Cet évangile nous invite à répondre à la question : Qui sont les lépreux du XXIe siècle.
- Ceux qui vivent dans les bidons-villes à travers le monde et chez-nous
- Les sans travail et les sans-abri
- Les ex-prisonniers qui ne peuvent reprendre leur place dans la société
- Les gens sous l’emprise de la drogue
- Les gens qu’on enferme dans des prisons secrètes et des prisons d’État, où la torture est à l’ordre du jour
- Les personnes âgées qui attendent la mort dans l’isolement et l’abandon
- Les vagues d’immigrants qui arrivent par milliers.
Il y a tellement de lépreux et d’exclus dans notre société moderne !
L’an dernier, Radio Canada a présenté un reportage montrant la « plaie sociale » que constituent les itinérants qui se réfugient dans la ville de Montréal, surtout pendant la période froide de l’hiver : malades du sida, de l’hépatite, du diabète, du coeur, de la peau; victimes de l’alcool et de la drogue; mal habillés, mal lavés, mal nourris.
Le reportage soulignait la tolérance des Montréalais qui accueillent, bon gré mal gré, ces malheureux alors que d’autres villes, avec leurs lois plus sévères, les rejettent.
Il existe aussi des organismes d’entraide où l’on retrouve des centaines de bénévoles qui viennent en aide aux exclus : The Old Brewery Mission, la Maison du Père, l’Accueil Bonneau, Centre Aide, etc.
Être en contact avec ceux et celles qui souffrent est essentiel à notre engagement chrétien. François d’Assise doit sa conversion en grande partie à une rencontre avec un lépreux. C’est le texte de l’évangile d’aujourd’hui qui l’a fait sortir de sa médiocrité et a provoqué un changement radical dans sa vie. Il écrit dans son Testament : « La vue des lépreux m’était insupportable, mais quand je me sentis intérieurement porté à embrasser l’un d’eux, tout a basculé, tout a changé». François est converti par un baiser. Il est littéralement retourné, transformé, il voit les gens, il voit la vie d’une autre façon.

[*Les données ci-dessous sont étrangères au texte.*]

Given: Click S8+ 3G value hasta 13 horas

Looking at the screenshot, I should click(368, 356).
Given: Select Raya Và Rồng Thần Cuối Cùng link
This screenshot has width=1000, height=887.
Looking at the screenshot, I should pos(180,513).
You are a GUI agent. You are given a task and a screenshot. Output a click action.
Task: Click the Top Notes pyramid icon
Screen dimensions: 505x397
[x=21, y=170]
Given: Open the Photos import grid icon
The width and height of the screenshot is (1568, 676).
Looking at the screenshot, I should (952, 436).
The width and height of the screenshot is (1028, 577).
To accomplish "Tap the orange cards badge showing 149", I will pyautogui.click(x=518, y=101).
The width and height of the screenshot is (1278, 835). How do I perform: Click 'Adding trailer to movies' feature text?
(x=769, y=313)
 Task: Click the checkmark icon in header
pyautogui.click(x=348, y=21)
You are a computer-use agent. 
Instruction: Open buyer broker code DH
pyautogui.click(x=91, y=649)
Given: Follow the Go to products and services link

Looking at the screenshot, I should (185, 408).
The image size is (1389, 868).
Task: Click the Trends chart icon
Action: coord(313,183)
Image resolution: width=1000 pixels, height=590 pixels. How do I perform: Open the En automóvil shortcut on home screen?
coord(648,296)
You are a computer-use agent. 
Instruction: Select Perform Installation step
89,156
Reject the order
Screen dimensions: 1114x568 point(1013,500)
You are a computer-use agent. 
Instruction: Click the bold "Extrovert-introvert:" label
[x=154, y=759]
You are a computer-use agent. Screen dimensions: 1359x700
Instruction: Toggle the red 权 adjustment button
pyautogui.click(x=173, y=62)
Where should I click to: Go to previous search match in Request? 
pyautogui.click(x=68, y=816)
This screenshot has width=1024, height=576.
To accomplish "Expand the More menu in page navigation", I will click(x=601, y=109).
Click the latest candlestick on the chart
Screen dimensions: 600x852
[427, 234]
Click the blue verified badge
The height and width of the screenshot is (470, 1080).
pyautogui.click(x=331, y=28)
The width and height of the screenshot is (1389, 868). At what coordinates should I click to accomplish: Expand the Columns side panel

Il en a été de même pour le Père Damien sur l’île de Molaquai et de Raoul Follereau, un journaliste qui, avec sa femme, a consacré sa vie à la cause des lépreux. C’est lui qui a introduit la journée mondiale des lépreux, une page d’évangile célébrée dans 127 pays.
Le contact de Jésus avec le lépreux est en fait l’équivalent de la parabole du bon Samaritain dans la vie réelle. C’est aussi le symbole de l’intervention de Dieu dans chacune de nos vies.
Derrière l’image de la lèpre, nous retrouvons toutes nos fragilités, nos handicaps, nos toxicomanies, ce qui nous défigure et nous ronge de l’intérieur, tout ce qui nous empêche d’être un membre à part entière de la communauté humaine et d’offrir ce que nous avons d’unique. Tous nous avons besoin de la tendresse de Dieu. Et tous nous sommes invités à suivre l’exemple du Christ, à apporter un peu de réconfort et d’espérance à ceux et celles qui sont malades, rejetés et isolés.
À la fin de l’évangile de S. Marc, Jésus indique les signes qui accompagneront les membres de son peuple : «ils imposeront les mains aux malades et ceux-ci se sentiront mieux». (Mc 16, 18).
Être disciple du Christ, c’est être guéri par lui et marcher à sa suite en agissant comme lui.